Who cares? They are not nearly as important as you are! Those politicians only have the power that you give them. Pick up the phone, pick up a pen, tap on your keyboard. Tell all of them, including those on "your side" that you demand compromise for America.
American politics cannot be allowed to continue on as a 'zero sum game', a competition with winners and losers. If we are not all winners in some substantive way, then America is not working properly.
That doesn't mean our government should give to everyone every single thing that they want. It means that all of us need to be concerned for, and substantively work to ensure, the rights of every single American citizen, regardless of political backgrounds.
Where do we go from here? Every society in the history of the world has been forced to answer that question at one point or another. Every democracy or monarchy, every socialist or communist or religious state.
Most of those societies reacted to those points in their history, including right here in America, with civil war or some other bloodshed as the catalyst for movement or change. I pray that our nation can avoid that most inhumane, illogical, deadly of choices this time.
The great American writer and thinker Walter Lippmann believed, and I happen to agree, that a major problem with people's participation in political issues is that they make up their minds before they define the facts.

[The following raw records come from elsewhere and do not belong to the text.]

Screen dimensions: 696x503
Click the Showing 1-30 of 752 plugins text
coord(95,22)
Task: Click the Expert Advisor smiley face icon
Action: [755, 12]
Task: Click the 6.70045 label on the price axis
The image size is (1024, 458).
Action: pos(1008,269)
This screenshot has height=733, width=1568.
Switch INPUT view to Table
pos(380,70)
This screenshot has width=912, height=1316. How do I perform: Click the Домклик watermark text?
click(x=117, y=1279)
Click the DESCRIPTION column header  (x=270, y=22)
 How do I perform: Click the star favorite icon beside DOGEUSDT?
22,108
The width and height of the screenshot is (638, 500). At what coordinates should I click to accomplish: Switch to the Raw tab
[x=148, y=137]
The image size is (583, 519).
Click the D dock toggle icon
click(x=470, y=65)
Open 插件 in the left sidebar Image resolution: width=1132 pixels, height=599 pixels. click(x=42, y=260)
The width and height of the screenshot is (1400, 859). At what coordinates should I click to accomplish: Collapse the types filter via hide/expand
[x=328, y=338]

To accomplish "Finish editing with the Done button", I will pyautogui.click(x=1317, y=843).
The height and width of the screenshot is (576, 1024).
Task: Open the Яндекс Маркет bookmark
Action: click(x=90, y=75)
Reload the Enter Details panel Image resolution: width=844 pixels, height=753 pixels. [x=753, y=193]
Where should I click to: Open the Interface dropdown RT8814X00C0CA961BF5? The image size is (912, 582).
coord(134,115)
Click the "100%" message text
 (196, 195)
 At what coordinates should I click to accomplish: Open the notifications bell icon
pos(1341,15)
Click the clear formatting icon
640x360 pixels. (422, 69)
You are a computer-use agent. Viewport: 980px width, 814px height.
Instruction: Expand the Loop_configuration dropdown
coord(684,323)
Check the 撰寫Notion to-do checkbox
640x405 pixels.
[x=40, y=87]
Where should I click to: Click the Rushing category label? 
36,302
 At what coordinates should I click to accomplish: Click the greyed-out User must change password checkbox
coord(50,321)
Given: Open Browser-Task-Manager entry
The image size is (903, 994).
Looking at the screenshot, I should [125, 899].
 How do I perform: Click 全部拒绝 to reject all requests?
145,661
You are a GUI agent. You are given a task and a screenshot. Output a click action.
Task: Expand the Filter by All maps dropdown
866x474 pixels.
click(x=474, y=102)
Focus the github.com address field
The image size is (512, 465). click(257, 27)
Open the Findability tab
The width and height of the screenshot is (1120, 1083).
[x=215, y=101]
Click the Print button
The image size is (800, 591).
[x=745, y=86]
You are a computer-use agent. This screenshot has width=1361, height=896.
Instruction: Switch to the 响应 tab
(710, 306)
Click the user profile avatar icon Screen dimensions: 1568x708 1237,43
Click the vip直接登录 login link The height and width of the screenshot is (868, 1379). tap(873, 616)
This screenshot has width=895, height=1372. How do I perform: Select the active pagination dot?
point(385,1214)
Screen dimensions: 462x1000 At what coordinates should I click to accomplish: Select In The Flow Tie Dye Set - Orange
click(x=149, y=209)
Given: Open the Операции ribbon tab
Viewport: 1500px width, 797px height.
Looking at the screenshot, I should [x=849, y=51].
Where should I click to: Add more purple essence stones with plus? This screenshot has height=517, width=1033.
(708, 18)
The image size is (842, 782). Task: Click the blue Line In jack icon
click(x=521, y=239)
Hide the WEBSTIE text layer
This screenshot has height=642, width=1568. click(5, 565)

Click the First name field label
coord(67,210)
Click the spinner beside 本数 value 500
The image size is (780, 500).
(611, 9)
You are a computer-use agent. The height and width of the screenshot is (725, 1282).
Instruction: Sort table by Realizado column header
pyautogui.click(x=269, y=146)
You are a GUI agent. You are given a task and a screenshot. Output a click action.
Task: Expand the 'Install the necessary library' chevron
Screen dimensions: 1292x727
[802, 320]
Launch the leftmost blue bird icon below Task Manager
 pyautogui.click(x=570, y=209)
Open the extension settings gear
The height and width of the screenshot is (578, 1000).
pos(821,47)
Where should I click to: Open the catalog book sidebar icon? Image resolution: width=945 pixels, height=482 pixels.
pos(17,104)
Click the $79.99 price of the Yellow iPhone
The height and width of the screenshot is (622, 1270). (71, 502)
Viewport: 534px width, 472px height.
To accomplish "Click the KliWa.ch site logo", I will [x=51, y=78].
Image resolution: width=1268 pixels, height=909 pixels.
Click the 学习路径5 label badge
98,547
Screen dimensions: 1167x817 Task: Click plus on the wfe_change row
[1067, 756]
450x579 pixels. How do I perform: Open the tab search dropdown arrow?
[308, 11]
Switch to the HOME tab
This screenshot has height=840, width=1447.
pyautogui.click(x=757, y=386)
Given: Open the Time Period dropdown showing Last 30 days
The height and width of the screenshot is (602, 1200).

They do so rather than gathering information and analyzing those facts before reaching their conclusions. We need to be more educated as individuals. That is one area that we certainly need to go: inside ourselves, to our own education, and our own moderation of expression until we are so educated.
If we fail to become more educated, fail to embrace the humanity of our fellow Americans, and continue to allow ourselves to be played as puppets, then we will end up as Lippmann warned:
"The private citizen, beset by partisan appeals for the loan of his public opinion, will soon see, perhaps, that these appeals are not a compliment to his intelligence, but an imposition on his good nature and an insult to his sense of evidence."We are being insulted, and we are insulting one another. Let's begin here, by stopping those things.